Colorado Skiers Save Dog Buried in Avalanche
Bobby White and Josh Trujillo were backcountry skiing the popular Berthoud pass area in Colorado when they spotted a cloud of snow erupting — a sure sign of an avalanche approaching — around 1,000 feet away.
White rushed to put his split board back together while Trujillo immediately skied toward the avalanche debris, where he found another group of skiers. Every person from the group was accounted for, but they could not find their dog, a two-year-old Chesapeake Bay retriever named Apollo.
According to Apollo’s owner, Scott Shepherd, he ran away from the owner above a steep, rocky slope, triggered the avalanche and was swept over the cliff before disappearing into a sea of snow.
“He started moving, and he just looked confused like, ‘Why am I sliding down the hill?’ And then he was just gone,”Shepherd told ABC News.

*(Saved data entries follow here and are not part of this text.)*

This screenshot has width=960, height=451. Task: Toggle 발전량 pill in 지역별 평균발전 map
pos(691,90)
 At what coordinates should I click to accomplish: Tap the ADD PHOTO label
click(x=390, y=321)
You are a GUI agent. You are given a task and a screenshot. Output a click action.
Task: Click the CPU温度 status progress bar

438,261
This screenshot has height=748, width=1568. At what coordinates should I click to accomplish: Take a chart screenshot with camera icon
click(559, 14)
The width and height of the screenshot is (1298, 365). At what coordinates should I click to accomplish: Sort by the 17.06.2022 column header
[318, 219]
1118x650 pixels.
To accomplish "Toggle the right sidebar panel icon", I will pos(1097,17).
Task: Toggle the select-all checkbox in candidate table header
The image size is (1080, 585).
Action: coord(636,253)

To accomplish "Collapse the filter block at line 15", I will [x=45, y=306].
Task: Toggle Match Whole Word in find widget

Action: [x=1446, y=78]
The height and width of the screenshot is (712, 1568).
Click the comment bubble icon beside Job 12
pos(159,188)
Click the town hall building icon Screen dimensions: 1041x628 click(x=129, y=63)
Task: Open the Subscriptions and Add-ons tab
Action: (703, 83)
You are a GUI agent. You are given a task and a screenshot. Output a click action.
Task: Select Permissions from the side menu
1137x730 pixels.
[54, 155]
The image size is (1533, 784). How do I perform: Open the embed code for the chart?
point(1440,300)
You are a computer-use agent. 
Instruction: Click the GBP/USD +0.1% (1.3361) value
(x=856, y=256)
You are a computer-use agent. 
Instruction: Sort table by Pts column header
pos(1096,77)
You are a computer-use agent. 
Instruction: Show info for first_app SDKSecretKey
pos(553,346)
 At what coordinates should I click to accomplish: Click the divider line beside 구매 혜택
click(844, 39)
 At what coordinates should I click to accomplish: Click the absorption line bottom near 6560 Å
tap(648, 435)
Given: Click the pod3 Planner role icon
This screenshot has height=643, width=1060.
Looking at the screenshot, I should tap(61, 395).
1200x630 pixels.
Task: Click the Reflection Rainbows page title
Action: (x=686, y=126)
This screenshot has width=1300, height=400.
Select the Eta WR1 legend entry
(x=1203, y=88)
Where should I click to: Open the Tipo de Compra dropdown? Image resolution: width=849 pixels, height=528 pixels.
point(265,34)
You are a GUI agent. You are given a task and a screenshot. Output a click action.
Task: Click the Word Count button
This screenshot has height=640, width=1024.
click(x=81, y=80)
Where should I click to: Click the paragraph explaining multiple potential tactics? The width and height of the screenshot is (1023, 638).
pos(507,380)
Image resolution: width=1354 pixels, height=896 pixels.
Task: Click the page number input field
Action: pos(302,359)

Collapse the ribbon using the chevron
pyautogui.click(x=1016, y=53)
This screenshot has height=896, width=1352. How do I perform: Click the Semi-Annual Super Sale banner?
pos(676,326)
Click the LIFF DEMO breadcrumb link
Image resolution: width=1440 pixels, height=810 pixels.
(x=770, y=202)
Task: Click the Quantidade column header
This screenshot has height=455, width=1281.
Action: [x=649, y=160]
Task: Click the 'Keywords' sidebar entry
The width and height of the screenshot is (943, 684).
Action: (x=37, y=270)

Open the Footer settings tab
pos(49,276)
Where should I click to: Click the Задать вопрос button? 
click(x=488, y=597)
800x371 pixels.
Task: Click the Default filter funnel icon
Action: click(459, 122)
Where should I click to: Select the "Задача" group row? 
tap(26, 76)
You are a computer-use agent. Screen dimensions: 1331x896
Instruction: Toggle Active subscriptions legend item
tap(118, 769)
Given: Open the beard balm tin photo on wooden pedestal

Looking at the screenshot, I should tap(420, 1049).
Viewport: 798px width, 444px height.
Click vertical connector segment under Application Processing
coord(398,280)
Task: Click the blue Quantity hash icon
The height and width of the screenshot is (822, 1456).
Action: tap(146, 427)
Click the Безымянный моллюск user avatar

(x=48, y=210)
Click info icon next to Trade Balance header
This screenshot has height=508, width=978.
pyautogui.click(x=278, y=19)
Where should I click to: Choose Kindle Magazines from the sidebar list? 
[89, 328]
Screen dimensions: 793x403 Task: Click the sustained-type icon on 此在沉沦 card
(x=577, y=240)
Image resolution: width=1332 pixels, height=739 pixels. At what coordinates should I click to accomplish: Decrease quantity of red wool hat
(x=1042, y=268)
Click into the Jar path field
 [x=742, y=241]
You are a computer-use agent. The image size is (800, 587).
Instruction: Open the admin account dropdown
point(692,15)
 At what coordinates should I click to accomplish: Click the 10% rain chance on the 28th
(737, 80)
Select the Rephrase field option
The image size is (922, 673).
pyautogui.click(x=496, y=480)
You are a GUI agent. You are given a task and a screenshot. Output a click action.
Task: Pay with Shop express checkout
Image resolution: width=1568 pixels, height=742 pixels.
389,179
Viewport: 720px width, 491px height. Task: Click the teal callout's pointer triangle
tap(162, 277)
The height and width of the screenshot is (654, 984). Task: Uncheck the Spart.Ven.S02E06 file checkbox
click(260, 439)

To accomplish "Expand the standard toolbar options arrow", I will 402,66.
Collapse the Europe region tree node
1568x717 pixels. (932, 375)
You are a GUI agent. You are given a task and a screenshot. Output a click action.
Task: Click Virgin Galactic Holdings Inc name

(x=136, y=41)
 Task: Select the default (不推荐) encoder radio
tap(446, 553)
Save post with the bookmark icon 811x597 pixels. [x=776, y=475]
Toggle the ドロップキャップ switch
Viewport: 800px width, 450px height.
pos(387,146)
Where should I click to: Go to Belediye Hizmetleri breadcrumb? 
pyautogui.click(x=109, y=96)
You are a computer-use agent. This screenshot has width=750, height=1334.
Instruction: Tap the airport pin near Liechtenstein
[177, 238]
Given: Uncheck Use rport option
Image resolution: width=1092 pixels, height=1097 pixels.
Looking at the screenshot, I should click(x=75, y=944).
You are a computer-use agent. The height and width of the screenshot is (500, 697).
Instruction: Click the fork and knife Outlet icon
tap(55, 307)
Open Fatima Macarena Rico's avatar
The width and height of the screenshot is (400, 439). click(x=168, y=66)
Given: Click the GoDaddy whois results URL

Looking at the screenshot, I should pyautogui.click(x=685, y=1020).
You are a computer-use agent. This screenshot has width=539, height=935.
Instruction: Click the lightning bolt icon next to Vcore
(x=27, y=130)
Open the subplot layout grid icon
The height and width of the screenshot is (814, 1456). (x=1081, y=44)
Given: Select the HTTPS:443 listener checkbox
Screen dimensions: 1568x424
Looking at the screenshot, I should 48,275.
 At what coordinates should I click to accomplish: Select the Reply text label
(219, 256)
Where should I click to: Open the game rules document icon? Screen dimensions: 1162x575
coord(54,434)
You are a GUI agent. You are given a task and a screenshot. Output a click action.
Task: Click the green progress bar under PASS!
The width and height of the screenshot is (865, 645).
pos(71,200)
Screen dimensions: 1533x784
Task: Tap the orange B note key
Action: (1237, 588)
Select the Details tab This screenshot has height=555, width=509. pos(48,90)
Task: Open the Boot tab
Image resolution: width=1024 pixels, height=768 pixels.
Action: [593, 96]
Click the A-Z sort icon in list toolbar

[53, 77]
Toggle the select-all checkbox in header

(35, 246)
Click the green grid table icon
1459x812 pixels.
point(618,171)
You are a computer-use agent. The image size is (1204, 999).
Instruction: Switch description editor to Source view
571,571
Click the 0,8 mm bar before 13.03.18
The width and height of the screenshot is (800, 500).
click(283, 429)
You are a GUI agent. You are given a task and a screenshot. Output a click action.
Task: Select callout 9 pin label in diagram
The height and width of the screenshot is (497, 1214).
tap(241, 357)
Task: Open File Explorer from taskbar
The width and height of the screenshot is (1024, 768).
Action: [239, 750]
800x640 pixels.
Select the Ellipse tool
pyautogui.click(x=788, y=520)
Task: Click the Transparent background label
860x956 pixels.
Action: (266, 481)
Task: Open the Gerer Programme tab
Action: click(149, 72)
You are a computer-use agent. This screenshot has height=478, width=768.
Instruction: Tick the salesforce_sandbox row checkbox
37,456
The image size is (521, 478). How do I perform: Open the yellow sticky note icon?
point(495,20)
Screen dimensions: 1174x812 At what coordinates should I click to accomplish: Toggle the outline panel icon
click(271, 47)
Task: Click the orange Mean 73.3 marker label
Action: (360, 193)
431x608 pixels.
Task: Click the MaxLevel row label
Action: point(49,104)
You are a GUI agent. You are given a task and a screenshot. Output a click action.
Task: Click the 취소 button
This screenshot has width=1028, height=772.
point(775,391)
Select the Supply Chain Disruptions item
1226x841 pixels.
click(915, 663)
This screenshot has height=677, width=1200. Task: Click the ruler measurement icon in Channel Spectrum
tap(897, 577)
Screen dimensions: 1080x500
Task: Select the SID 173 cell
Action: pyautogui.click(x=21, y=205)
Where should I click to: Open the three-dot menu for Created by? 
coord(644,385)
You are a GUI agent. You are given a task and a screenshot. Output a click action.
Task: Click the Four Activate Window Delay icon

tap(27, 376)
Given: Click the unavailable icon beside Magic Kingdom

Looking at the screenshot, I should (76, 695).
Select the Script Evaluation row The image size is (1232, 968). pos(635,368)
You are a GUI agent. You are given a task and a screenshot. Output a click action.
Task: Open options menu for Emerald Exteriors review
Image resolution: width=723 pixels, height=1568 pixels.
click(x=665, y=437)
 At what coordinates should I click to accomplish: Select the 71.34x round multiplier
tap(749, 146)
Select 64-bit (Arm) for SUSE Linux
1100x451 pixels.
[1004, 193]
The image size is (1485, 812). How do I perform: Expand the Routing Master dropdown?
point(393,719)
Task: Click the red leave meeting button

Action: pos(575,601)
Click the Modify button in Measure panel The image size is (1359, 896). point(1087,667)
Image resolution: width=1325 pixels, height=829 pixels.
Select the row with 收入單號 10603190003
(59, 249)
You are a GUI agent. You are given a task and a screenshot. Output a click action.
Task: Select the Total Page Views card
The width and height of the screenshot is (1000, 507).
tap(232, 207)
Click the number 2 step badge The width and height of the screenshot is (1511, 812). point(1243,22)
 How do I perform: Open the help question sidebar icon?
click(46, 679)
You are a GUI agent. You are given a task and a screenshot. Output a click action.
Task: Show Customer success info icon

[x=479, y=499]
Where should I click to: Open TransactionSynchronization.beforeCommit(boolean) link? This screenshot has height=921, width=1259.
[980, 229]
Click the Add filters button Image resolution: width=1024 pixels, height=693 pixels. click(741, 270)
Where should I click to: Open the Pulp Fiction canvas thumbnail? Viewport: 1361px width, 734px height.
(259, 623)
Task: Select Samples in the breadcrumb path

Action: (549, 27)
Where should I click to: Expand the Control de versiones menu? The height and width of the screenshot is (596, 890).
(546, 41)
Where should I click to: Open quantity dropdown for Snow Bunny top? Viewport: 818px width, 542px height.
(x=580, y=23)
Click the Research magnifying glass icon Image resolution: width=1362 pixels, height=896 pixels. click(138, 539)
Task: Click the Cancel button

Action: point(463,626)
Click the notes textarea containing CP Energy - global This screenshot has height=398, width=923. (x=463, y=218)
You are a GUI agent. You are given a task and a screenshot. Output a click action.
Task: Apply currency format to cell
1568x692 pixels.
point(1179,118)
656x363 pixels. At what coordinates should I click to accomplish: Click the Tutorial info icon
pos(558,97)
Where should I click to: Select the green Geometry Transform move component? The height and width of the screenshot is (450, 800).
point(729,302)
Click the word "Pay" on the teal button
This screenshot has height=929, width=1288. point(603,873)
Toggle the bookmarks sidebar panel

The group used probe poles, typically around eight feet long, to poke through the snow in hopes of finding Apollo.
“Needle in a haystack,” White is heard exclaiming in his helmet video recording the search, which was filmed with a GoPro he said he bought the day before. “I think we need to get out of here,” White tells Trujillo in the helmet video. “That dog is dead. This is why I don’t like dogs in avalanche terrain to begin with. We’re all like probing underneath the worst avalanche terrain in Berthoud right now.”
But, just two minutes later, Trujillo spots a nose sticking out of the snow. “I found him! I found him, I found him, I found him!” he shouts. “I can see him. He’s still alive.”
After about a minute of digging, the dog wiggles free and leaps out of the snow.
“There’s no way I would have found him in time to get him out there because I was still way up the slope, making my way around,” Shepherd told ABC News. “I think they saved his life, and I can never be grateful enough for that.”